<<<<

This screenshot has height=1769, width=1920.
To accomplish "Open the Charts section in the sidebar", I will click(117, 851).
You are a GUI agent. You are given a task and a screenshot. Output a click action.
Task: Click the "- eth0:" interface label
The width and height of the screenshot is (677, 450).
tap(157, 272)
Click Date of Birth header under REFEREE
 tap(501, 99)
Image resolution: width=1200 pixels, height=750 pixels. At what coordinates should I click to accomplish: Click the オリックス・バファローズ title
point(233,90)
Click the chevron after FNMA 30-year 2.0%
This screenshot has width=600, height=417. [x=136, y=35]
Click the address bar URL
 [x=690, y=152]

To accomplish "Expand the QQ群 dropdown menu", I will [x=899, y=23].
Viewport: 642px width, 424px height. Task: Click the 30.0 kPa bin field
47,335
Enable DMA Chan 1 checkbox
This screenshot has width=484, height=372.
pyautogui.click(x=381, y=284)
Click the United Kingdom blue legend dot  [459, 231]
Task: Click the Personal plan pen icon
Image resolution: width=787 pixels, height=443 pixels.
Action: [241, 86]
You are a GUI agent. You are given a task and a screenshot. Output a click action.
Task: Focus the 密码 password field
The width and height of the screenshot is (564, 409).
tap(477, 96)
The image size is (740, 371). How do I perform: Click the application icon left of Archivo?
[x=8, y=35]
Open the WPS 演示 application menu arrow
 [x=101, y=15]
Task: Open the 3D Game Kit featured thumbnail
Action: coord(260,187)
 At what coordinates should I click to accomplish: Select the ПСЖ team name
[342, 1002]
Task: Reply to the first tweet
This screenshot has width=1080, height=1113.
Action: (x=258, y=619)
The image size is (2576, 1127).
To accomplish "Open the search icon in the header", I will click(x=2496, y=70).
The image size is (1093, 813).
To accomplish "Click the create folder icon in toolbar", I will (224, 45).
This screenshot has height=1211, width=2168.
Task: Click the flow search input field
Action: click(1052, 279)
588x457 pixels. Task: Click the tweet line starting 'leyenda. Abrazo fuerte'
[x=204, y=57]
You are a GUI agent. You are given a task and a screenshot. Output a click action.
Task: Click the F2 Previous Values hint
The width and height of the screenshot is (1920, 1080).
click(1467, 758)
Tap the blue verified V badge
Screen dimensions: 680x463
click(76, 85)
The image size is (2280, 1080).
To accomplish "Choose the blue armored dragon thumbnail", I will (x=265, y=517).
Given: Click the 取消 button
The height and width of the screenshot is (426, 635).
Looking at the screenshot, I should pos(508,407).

>>>>

Instructions for the task
Update the records from the line with "Enable DMA Chan 1 checkbox" to the line with "[x=204, y=57]" by swapping "The image size is" for "Screenshot size:" and changing nothing else. Give back only those lines.

Response
Enable DMA Chan 1 checkbox
This screenshot has width=484, height=372.
pyautogui.click(x=381, y=284)
Click the United Kingdom blue legend dot  [459, 231]
Task: Click the Personal plan pen icon
Image resolution: width=787 pixels, height=443 pixels.
Action: [241, 86]
You are a GUI agent. You are given a task and a screenshot. Output a click action.
Task: Focus the 密码 password field
The width and height of the screenshot is (564, 409).
tap(477, 96)
Screenshot size: (740, 371). How do I perform: Click the application icon left of Archivo?
[x=8, y=35]
Open the WPS 演示 application menu arrow
 [x=101, y=15]
Task: Open the 3D Game Kit featured thumbnail
Action: coord(260,187)
 At what coordinates should I click to accomplish: Select the ПСЖ team name
[342, 1002]
Task: Reply to the first tweet
This screenshot has width=1080, height=1113.
Action: (x=258, y=619)
Screenshot size: (2576, 1127).
To accomplish "Open the search icon in the header", I will click(x=2496, y=70).
Screenshot size: (1093, 813).
To accomplish "Click the create folder icon in toolbar", I will (224, 45).
This screenshot has height=1211, width=2168.
Task: Click the flow search input field
Action: click(1052, 279)
588x457 pixels. Task: Click the tweet line starting 'leyenda. Abrazo fuerte'
[x=204, y=57]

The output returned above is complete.